[Objectif du travail] Recopiez à l'identique le passage de l'article sur le pancréas artificiel qui va de « Le pancréas artificiel, une » jusqu'à « dans le corps. » inclus.

En France, près de 12.000 patients ont recours au pancréas artificiel.
©Medtronic

Des retours positifs

En France, près de 12.000 patients ont recours au pancréas artificiel, contre 60.000 autres qui sont sous pompe. "Les retours sont très positifs, affirme le Dr Renard. Ce système a permis aux patients notamment d’éviter les hypoglycémies nocturnes qui restent la grande crainte des patients et de leurs parents."

Quid des complications du diabète? "Nous n’avons pas encore des résultats au long cours pour le savoir, répond-il. Mais nous savons que si le diabète est contrôlé dans 80% du temps, le patient a très peu de risques de développer des complications rétiniennes, rénales ou cardiaques. Les patients qui sont équipés d’un pancréas artificiel affirment que dans les vingt-quatre heures qui suivent la mise en place de cette technologie, leur taux de diabète est automatiquement proches des normes. Donc, au vu des performances obtenues, on devrait pouvoir éviter les complications de la maladie."

Le pancréas artificiel, une technologie fondée sur l’intelligence artificielle, est un dispositif médical externe qui pallie le manque d’insuline dans le corps.
©Service d’endocrinologie-diabète du CHU de Montpellier

L’équipe de Montpellier suit, avec celle de Paris-Robert Debré, Tours et Angers, une cohorte de 120 enfants équipés d’un pancréas artificiel depuis près de cinq ans. "Lorsque ces enfants ont été inclus dans l’étude, ils avaient entre 6 et 12 ans. Aujourd’hui, ce sont des adolescents et leur glycémie est bien contrôlée, constate le Dr Renard. C’est extraordinaire, puisque nous savons qu’avec la vie perturbée de l’adolescence, la glycémie est difficilement contrôlable. Or ces jeunes n’ont pas eu d’hypoglycémie sévère. Ils n’ont plus jamais été hospitalisés ni eu de crises d’acétone (qui peuvent provoquer un coma diabétique dû à la présence en grandes quantités de corps cétoniques, produits par l’organisme lorsqu’il n’a pas assez de réserves de glucides, NDLR)."

[Segment de données]

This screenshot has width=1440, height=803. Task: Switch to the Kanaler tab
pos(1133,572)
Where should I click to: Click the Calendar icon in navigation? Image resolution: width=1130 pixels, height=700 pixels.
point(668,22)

[Zone de réponse]
Le pancréas artificiel, une technologie fondée sur l’intelligence artificielle, est un dispositif médical externe qui pallie le manque d’insuline dans le corps.